Ix = imfilter(image, Gx);
Iy = imfilter(image, Gy);

% calculate orientation of pixels
orientation = atan2(-Iy,Ix)*180/pi;
magnitute = sqrt(Ix .* Ix + Iy .* Iy);

reduce_g = fspecial('gaussian', feature_width, feature_width/2);
for i = 1:length(x)
    currentX = x(i) - 2*cellSize;
    for j = 1:4
        currentY = y(i) - 2*cellSize;
        for s = 1:4
            currentCell = orientation(currentY:(currentY + cellSize - 1), currentX:(currentX + cellSize - 1));
            currentMag = magnitute(currentY:(currentY + cellSize - 1), currentX:(currentX + cellSize - 1));
            currentMag = imfilter(currentMag, reduce_g);
                for k = -4:1:3
                    mask = currentCell >= k*45 & currentCell < (k+1)*45;
                    mag_masked = currentMag(mask);
                    histo = nnz(mag_masked);
                    features(i, (j - 1) * 32 + (s - 1) * 8 + k + 5) = histo;
                end
            currentY = currentY + cellSize;
        end
        currentX = currentX + cellSize;
    end
    total = sum(features(i,:));
    features(i, :) = features(i, :)/total;
end
end

detected features of Notre Dame with threshold = 0.0001 and alpha = 0.04

detected features of Mount Rushmore with threshold = 0.0001 and alpha = 0.04

detected features of Episcopal Gaudi with threshold = 0.0001 and alpha = 0.06

3.Features matching

The thirs step is the matching of two images. For each descriptor in feature 1, calculate the distance between it and every descriptor in feature 2. Then, store all the results and sort the final array. Apply the nearest neighbout distance ratio to select the preferable matching points. The ratio is defined by the difference between the smallest distance between two descriptors in each features divided by the second smallest distance between other two. Finally, a threshold is set for choosing fitted points, in this case, 0.85


threshold = 0.85;
confidences = [];
matches = [];
k = 1;
for i = 1 : size(features1, 1)
    for j = 1: size(features2, 1)
        currentDist(j, :) = sum((features1(i,:) - features2(j,:)).^2);
    end
    [currentDist, indexlist] = sort(currentDist);
    ratio = currentDist(1)/currentDist(2);
    if ratio < threshold
        matches(k, 1) = i;
        matches(k, 2) = indexlist(1);
        confidences(k) = ratio * 100;
        k = k+1;
    end
end
	

The ratio is stored for evaluation of the resulting image matching.

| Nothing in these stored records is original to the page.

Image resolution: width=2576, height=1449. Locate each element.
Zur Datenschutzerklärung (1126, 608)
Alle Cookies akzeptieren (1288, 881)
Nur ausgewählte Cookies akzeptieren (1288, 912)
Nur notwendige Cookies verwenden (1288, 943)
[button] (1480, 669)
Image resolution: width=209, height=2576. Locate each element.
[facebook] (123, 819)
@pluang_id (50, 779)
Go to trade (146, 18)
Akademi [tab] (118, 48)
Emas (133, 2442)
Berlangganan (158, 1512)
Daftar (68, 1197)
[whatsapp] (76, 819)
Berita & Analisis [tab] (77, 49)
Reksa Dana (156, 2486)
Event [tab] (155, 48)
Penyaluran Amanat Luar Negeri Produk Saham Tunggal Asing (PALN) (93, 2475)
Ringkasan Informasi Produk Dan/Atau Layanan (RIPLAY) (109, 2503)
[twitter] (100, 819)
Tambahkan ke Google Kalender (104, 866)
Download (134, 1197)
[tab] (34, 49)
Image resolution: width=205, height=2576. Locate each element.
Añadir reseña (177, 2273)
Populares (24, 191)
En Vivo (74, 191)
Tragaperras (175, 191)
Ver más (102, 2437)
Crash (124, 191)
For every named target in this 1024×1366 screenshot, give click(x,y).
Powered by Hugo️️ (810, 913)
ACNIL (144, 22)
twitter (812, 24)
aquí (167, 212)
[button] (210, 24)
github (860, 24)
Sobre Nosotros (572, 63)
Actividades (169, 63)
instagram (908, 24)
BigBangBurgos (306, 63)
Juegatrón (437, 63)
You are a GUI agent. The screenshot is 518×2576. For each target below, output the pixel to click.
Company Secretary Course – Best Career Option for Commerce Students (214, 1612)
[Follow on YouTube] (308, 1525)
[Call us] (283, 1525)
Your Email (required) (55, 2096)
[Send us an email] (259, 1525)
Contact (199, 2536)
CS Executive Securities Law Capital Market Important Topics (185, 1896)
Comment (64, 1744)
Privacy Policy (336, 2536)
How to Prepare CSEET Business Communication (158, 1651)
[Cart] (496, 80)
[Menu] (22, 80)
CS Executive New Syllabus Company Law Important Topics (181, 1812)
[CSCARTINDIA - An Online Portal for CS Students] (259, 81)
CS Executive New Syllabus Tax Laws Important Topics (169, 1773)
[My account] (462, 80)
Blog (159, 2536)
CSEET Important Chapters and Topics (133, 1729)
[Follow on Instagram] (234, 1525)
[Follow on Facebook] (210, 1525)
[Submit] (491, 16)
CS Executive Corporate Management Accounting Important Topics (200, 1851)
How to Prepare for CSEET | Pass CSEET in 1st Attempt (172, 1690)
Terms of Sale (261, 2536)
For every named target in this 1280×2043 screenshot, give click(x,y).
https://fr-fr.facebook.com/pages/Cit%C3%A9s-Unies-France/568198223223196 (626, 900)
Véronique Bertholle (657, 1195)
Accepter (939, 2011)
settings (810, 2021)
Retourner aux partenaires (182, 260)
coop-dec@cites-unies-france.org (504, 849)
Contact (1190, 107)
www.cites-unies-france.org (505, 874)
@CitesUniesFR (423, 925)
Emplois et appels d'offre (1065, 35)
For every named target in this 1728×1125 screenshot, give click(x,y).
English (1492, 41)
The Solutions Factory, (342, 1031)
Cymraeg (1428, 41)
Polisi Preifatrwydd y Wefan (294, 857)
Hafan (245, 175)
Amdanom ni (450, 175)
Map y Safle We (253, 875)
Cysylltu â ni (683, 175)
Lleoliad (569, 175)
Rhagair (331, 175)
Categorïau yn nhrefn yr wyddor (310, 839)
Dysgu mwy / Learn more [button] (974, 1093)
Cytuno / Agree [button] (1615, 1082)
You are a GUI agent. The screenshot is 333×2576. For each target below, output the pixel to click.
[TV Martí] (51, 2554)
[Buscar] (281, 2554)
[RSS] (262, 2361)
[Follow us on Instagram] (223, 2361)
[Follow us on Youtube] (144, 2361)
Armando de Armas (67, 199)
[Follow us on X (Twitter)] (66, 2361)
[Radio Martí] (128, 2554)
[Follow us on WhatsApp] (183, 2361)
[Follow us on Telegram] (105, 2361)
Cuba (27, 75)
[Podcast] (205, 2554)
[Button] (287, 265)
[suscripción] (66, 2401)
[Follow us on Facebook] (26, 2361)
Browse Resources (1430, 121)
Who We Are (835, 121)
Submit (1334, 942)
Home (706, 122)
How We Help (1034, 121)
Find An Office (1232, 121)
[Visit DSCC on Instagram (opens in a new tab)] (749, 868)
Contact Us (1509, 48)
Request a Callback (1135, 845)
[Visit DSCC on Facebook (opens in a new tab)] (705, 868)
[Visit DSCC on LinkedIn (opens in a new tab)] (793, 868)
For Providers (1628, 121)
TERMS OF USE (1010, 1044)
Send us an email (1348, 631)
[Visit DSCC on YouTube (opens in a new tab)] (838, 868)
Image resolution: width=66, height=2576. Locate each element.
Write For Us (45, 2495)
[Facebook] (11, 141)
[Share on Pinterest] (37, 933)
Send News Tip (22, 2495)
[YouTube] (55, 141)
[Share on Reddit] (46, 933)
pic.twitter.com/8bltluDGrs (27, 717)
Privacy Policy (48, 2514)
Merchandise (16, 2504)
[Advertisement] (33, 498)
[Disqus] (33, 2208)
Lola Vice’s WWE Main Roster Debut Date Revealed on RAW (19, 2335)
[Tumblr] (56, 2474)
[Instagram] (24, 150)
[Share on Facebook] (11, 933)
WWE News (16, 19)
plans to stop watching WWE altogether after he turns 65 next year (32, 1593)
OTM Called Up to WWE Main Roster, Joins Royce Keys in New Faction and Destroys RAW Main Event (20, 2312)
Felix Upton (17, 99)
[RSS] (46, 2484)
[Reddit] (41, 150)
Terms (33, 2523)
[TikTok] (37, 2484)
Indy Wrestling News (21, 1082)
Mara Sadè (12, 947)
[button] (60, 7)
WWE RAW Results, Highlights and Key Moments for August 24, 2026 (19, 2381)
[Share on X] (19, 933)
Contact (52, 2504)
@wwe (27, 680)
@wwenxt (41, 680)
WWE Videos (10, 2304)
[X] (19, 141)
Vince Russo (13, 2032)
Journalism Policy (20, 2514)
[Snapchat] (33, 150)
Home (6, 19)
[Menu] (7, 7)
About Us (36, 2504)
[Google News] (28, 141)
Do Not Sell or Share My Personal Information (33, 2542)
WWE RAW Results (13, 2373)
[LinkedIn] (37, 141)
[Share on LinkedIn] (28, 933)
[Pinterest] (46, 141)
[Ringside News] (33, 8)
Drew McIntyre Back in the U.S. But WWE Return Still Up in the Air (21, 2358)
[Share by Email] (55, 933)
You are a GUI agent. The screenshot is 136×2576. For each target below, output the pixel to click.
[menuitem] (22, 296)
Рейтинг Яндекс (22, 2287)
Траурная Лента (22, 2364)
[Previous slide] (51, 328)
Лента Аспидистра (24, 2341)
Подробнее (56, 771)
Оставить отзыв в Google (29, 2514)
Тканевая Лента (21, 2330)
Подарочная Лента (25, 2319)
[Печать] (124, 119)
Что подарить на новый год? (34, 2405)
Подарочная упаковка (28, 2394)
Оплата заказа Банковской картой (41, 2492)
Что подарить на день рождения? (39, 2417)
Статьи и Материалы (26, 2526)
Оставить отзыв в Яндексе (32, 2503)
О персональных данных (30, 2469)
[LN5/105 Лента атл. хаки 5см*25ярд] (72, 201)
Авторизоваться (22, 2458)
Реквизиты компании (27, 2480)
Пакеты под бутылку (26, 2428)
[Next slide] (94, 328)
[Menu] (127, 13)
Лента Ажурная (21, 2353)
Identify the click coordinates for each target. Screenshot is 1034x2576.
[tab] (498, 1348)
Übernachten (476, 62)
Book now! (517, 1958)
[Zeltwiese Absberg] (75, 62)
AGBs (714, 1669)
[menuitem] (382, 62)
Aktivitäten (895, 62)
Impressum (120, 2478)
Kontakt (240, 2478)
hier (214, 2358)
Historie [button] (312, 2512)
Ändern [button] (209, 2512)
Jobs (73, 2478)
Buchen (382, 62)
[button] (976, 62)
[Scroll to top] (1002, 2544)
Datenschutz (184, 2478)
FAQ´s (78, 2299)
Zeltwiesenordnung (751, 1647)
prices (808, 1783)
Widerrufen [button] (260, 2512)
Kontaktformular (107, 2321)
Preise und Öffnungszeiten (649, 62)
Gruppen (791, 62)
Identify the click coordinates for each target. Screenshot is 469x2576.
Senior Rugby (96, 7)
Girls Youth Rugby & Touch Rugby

Notre Dame: threshold : 0.6

Result: 95 total good matches, 12 total bad matches. 89% accuracy

Mount Rushmore: threshold : 0.6

Result: 68 total good matches, 5 total bad matches. 93% accuracy

Episcopal Gaudi: threshold : 0.85

Result: 5 total good matches, 59 total bad matches. 8% accuracy

4.Other examples

Example1

Example2

Example3

Example4

5. Refection

The three provided images have the highest accuracy of Mount Rushmore, which is 93% and second highest of Notre Dame, which is 89%. For the Episcopal Gaudi, the accuracy is only 8%. After evaluating the resulting accuracy of the three provided images, it is found that images with similar size, in other word, resolution, similar brightness, orientation of object and environments would tend to achieve higher accuracy. The Eposcopal Gaudi attains poor accuracy because of sharp difference in brightness due to weather conditions and orientation of the construction. Using some of the examples in extra data, same pattern can be observed. In example 1, where the sunshine conditions and resolutions of the two images are nearly the same, there are large amount of matching dots. While in the example2 and example3, the conditions for sky are relatively different from each image, thus obtaining just a few lines. Difference in size of the images is also a reason for poor matching in example2 and example4.